Ana Cristina dedica o primeiro capítulo, “Estudos sobre a surdez: concepções e práticas”, ao resgate da trajetória de iniciativas e tendências no ensino do surdo, de sua origem até a atualidade. É “uma breve revisão histórica sobre a educação dos surdos, destacando o lugar relevante que o desenvolvimento da fala sempre ocupou e o papel secundário que foi ocupado pelo ensino da linguagem escrita”, diz.

No segundo capítulo, “A proposta bilíngüe: língua de sinais e escrita”, a autora ressalta a importância de se coordenar os recursos de expressão pela língua de sinais e pela língua da comunidade majoritária em benefício do aluno.
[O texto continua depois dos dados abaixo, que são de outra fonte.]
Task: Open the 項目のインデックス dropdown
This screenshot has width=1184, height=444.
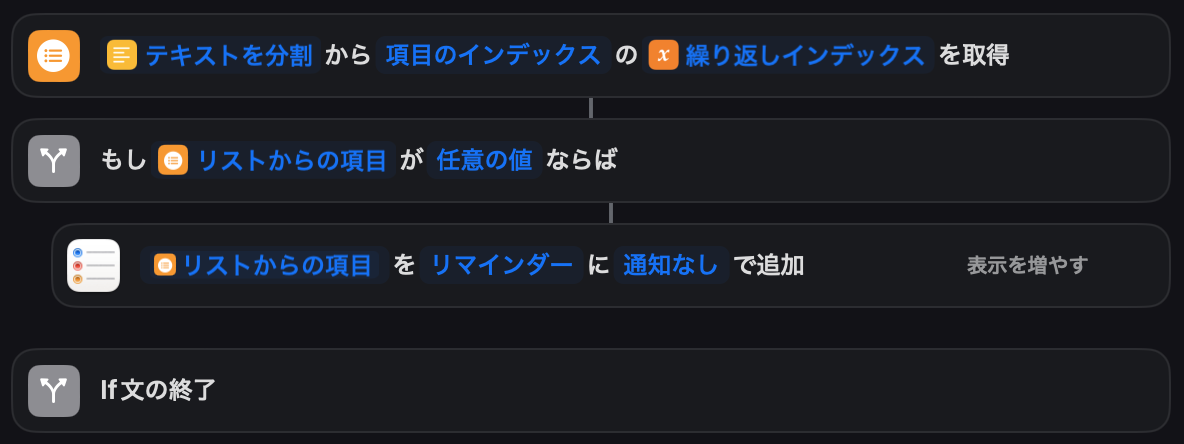Action: [493, 55]
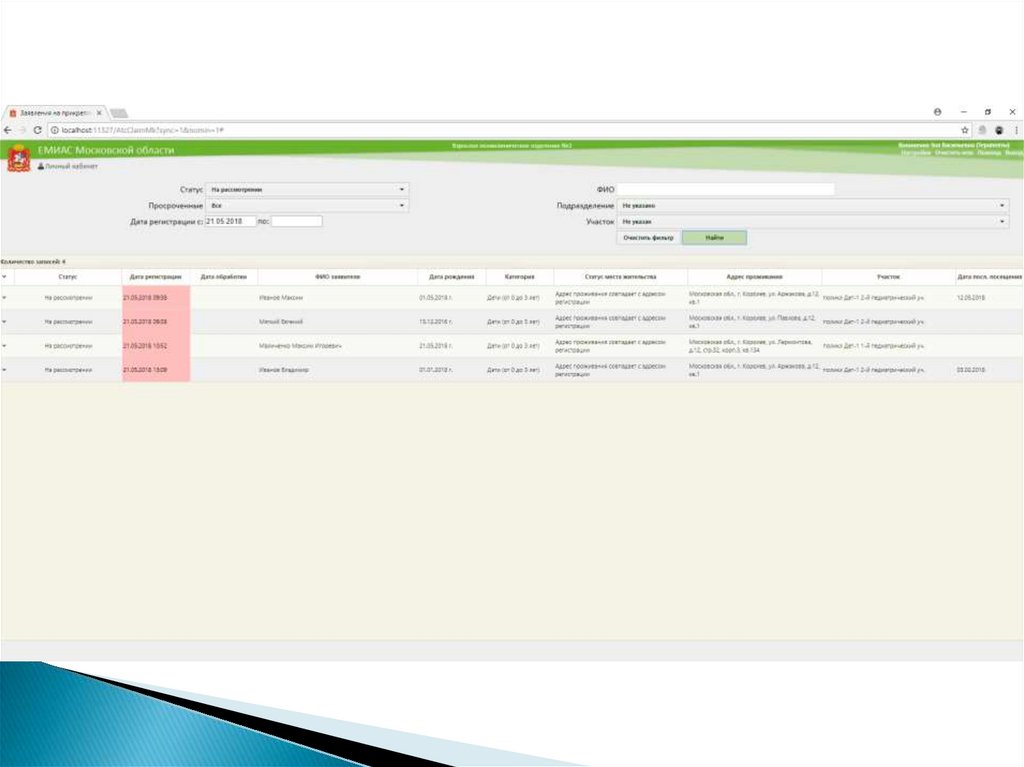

Referindo-se a estudos que indicam ser a produção de textos por surdos influenciada pela gramática da língua de sinais e pelas experiências com a língua portuguesa, Ana Cristina afirma que essa proposta “é considerada uma abordagem educacional que se propõe a tornar acessível à criança surda duas línguas no contexto escolar”. Essa constatação surgiu, segundo ela, com base em reivindicações dos próprios surdos pelo direito à sua língua, bem como em pesquisas sobre as línguas de sinais.

A tese de doutorado da autora, que dá origem ao livro, é apresentada no capítulo “Trabalhando a escrita na surdez”. Ana Cristina conta sua experiência com quatro sujeitos surdos, com idade entre 11 e 15 anos, que atendeu como fonoaudióloga pelo período de dois anos. Passo a passo, ela relata como foi o trabalho com cada um dos pacientes, com os quais utilizava textos de jornais, revistas, livros e gibis, entre outros, em intensivos exercícios. “Em todas as sessões procurou-se enfatizar a escrita em contextos significativos, nos quais a pessoa surda fosse capaz de interiorizar a língua portuguesa e perceber sua funcionalidade”. Tabelas, quadros e exemplos demonstram como se deram os exercícios, sempre contando com interlocutores capacitados, conhecedores da língua de sinais.

No capítulo “O papel do outro na escrita de surdos”, Ana Cristina explica a função de cada sujeito como agente desse aprendizado. Quando outras pessoas do convívio se dedicam a aprender a língua de sinais para interagir, cria-se a parceria necessária para colaborar no processo. A evolução de cada um dos surdos estudados é mostrada nos textos produzidos pelo processo de retextualização, ou seja, analisando a mensagem, escrevendo e reescrevendo, acrescentando, substituindo e eliminando elementos para aprimorar a escrita e melhorar o entendimento do que se pretende relatar no texto.

A conclusão da autora indica que “os surdos têm a capacidade de escrever textos bem estruturados, claros, organizados e com significação; para que isso aconteça, porém, são necessárias várias mudanças na sua educação”. Ela ressalta a importância da relação professor-aluno, terapeuta-paciente. “O professor/terapeuta deve ser o orientador, o mediador, o parceiro e o cúmplice na construção dessa língua, deixando o surdo livre para formular hipóteses até que chegue à escrita convencional socialmente valorizada”, conclui.

A autora

Ana Cristina Guarinello é fonoaudióloga, mestre em Educação pela Universidade de Bristol, Inglaterra, e doutora em Estudos Lingüísticos pela Universidade Federal do Paraná (UFPR). Docente da graduação em Fonoaudiologia e do mestrado em Distúrbios da Comunicação da Universidade de Tuiuti do Paraná, é organizadora do livro Linguagem escrita: referenciais da clínica fonoaudiológica, editado pela Plexus em 2003.